CONTRA BÜRGERBEGEHREN:
MEHR REALISMUS!
von KRISTINA PEZZEI
Der Protest gegen die Pläne der "Mediaspree"-Investoren ist gut, und er ist wichtig. Nur mit einem extremen Gegengewicht zu den Vorstellungen internationaler Investoren kann ein realpolitischer Mittelweg gefunden werden. Es braucht eine wachrüttelnde, mahnende Kraft im Bezirk, eine, die sich der Ohnmacht angesichts des großen Geldes verweigert. Mit umsetzbarer Politik aber dürfen die Vorschläge von "Mediaspree versenken" nicht verwechselt werden. Wer realistisch ist, stimmt für den Entwurf des grünen Bezirksbürgermeisters Franz Schulz.
Natürlich sind das Engagement und der Idealismus der Aktivisten beeindruckend. Inzwischen ist "Mediaspree versenken" eine populäre Bewegung - angefangen hat sie mit nichts als ihrem Zorn und Ideen, wie es ihrer Ansicht nach besser gehen könnte. Diesem Starrsinn gebührt Respekt. Auch der theoretischen Forderung nach dem Recht der Öffentlichkeit auf das Ufer ist wenig entgegenzuhalten. Das Ufer und der Fluss gehören den Bürgern einer Stadt - nicht einzelnen Großinvestoren. Die Hamburger Hafen-City ist ein erschreckendes Beispiel dafür, wie ein Luxus-Stadtteil für Auserwählte geschaffen wird.
Die Initiatoren von "Mediaspree versenken" haben eine Diskussion angestoßen, die überfällig war und noch lange geführt werden sollte.

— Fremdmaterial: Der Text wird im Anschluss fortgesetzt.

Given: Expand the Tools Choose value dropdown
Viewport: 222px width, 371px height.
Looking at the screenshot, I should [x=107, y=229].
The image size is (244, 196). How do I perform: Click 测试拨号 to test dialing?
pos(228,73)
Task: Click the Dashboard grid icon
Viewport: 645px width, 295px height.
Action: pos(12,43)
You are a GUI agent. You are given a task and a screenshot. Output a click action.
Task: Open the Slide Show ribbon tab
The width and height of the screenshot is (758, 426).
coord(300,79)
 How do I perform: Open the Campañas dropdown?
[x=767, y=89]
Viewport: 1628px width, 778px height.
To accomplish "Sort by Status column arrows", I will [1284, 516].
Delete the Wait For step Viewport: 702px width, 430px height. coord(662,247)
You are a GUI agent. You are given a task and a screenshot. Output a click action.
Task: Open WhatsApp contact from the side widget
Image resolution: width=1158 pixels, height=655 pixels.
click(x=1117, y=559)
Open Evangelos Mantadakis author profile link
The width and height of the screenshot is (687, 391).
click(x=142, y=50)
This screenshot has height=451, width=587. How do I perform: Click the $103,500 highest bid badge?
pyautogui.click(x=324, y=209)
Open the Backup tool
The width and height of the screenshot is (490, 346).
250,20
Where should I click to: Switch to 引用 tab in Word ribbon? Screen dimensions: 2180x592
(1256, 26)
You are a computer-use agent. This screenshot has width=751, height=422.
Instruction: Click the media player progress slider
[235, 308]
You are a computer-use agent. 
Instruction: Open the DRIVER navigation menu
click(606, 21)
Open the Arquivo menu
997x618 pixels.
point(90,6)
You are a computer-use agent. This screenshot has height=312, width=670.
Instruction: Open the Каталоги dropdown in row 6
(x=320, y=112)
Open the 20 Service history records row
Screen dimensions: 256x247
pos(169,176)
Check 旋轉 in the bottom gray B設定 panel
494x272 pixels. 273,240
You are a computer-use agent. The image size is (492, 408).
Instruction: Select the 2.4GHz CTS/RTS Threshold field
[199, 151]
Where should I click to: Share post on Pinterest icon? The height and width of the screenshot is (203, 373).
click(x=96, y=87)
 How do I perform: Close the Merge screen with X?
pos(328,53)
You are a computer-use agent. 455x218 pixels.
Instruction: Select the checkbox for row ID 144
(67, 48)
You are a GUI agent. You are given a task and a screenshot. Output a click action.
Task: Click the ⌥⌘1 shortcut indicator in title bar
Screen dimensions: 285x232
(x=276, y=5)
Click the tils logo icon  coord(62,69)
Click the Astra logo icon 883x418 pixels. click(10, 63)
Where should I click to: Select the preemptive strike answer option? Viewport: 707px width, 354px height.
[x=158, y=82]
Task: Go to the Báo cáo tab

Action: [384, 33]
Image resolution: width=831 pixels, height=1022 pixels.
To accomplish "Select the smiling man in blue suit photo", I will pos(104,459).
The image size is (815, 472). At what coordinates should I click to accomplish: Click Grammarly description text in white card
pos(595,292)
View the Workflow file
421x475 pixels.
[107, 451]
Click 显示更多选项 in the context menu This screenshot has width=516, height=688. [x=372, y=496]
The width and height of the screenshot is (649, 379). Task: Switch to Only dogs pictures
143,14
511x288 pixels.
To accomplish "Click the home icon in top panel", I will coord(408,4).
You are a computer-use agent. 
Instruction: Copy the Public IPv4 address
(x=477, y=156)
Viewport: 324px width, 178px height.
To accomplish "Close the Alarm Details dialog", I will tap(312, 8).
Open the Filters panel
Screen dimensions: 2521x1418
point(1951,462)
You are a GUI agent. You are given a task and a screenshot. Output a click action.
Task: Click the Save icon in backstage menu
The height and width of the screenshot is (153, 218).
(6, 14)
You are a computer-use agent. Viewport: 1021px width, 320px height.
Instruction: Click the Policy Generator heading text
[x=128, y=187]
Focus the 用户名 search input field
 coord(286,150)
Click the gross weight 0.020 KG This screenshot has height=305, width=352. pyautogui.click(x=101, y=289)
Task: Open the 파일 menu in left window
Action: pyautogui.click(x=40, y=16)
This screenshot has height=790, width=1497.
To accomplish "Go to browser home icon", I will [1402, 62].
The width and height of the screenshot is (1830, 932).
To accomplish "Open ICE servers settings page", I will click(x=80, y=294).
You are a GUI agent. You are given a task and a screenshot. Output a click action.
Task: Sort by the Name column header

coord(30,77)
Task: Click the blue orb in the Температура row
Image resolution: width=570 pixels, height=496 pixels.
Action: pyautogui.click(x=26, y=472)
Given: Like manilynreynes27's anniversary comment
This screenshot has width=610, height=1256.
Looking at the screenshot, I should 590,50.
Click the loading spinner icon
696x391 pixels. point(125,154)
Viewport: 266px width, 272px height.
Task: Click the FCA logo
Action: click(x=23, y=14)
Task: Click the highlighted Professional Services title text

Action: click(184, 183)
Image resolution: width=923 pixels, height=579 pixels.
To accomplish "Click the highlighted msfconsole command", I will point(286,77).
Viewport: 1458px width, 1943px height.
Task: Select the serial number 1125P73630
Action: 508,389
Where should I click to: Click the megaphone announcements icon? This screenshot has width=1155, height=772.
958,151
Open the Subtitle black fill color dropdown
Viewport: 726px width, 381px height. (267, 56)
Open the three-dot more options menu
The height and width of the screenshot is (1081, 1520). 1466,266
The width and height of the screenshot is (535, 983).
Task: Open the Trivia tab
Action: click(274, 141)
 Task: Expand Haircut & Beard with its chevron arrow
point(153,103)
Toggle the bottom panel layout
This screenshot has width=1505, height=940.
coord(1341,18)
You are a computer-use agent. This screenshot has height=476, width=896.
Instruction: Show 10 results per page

Realpolitik ist nicht ihre Stärke und auch nicht ihre Aufgabe. Am Sonntag aber soll über die machbare Entwicklung an den Spreeufern in Friedrichshain und Kreuzberg abgestimmt werden. Deswegen gilt es, für den Entwurf des Bezirks zu stimmen. Auch Bürgermeister Franz Schulz will keine Hochhausfluchten am Horizont, auch er will das Ufer für die Öffentlichkeit zugänglich machen. Er hat dafür mit den Investoren gerungen, denn Steuereinnahmen braucht er, gerade in dem hoch verschuldeten Bezirk. Der Vorschlag des Bezirks ist zwar keine Ideallösung. Doch es ist der bestmögliche und einzig realistische Kompromiss.